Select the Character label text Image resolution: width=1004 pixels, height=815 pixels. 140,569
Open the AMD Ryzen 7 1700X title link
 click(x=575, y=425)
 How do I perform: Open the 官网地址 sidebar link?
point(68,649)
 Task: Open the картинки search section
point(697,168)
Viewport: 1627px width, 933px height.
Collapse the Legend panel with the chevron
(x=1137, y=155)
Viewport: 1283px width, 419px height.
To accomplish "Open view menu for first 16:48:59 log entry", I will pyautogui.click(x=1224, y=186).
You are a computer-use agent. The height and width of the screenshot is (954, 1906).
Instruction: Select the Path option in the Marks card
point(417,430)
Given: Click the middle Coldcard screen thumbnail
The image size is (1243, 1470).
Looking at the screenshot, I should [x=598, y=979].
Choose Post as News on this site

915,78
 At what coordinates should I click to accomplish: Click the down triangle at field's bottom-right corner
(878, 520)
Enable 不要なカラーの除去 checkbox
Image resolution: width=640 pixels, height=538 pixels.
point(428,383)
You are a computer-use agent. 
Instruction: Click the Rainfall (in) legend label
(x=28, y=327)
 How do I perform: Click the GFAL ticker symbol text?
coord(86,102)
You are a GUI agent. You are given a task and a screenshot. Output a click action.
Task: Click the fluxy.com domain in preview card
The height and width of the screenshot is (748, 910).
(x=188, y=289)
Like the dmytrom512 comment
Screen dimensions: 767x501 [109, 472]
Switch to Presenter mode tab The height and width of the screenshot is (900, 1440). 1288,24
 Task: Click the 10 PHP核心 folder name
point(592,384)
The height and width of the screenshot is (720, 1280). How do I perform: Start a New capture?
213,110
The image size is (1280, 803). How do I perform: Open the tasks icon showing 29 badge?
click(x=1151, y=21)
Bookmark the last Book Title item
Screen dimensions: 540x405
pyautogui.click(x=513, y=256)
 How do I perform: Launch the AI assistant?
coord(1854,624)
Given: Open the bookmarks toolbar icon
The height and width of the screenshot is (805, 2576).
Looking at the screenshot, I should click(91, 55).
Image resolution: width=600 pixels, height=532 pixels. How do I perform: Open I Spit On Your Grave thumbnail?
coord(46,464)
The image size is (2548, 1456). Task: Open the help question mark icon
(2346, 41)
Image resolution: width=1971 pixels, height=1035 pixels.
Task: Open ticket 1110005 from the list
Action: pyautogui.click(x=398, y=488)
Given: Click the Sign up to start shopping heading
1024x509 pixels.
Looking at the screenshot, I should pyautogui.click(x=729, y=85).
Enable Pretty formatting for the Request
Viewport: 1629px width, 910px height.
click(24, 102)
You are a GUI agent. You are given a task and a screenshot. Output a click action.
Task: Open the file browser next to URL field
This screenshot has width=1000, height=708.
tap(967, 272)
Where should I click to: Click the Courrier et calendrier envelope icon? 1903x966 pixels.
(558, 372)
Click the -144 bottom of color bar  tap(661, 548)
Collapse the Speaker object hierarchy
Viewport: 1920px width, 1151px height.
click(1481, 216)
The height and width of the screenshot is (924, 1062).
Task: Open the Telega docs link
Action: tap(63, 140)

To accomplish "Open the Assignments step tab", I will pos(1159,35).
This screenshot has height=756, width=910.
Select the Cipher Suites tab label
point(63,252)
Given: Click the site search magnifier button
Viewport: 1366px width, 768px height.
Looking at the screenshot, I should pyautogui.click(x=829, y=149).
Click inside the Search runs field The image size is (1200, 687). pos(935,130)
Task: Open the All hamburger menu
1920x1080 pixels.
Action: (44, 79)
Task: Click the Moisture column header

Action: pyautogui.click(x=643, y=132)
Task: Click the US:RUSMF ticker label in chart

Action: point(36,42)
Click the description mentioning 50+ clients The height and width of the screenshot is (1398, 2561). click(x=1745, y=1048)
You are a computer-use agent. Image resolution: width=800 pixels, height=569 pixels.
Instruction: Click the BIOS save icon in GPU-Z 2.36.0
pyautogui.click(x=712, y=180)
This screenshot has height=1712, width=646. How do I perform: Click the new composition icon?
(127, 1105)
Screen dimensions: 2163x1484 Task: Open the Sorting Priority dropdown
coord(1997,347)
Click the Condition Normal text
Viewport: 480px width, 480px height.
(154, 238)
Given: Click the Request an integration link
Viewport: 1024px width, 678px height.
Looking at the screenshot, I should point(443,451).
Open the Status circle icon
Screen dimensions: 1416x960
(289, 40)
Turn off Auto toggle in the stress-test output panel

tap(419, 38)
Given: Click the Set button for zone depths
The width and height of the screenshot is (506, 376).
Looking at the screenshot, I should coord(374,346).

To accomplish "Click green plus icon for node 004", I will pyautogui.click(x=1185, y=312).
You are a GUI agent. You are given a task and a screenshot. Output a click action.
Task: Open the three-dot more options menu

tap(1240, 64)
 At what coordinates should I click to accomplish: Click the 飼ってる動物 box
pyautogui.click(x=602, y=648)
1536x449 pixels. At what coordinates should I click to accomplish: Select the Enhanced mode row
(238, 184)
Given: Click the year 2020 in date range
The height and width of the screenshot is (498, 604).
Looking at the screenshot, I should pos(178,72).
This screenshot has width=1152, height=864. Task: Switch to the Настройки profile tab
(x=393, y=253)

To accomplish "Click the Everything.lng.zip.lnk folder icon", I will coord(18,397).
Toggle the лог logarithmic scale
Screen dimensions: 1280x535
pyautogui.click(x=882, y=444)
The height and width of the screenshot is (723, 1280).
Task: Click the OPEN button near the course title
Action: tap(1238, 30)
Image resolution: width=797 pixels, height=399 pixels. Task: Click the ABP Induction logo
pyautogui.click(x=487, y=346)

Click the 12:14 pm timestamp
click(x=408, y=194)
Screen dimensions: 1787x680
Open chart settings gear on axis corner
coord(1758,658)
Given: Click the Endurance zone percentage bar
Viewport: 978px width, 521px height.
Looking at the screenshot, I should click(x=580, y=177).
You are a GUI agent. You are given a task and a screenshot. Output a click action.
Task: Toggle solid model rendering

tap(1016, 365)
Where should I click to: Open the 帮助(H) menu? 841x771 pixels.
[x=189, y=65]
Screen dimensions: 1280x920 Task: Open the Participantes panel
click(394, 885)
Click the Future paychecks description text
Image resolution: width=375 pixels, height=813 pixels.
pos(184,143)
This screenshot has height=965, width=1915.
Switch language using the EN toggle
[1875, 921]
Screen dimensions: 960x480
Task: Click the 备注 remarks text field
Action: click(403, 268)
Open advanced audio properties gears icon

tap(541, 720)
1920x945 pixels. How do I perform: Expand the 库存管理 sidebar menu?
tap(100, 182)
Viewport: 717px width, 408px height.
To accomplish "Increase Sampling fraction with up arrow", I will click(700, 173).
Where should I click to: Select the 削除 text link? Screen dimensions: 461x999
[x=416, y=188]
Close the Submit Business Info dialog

########

### Problem statement
Convert the records into a numbered list without blank lines, starting at the line that contains "Where should I click to: Select" and ending at the last line of the records.

### Completed exercise
1. Where should I click to: Select the 削除 text link? Screen dimensions: 461x999
2. [x=416, y=188]
3. Close the Submit Business Info dialog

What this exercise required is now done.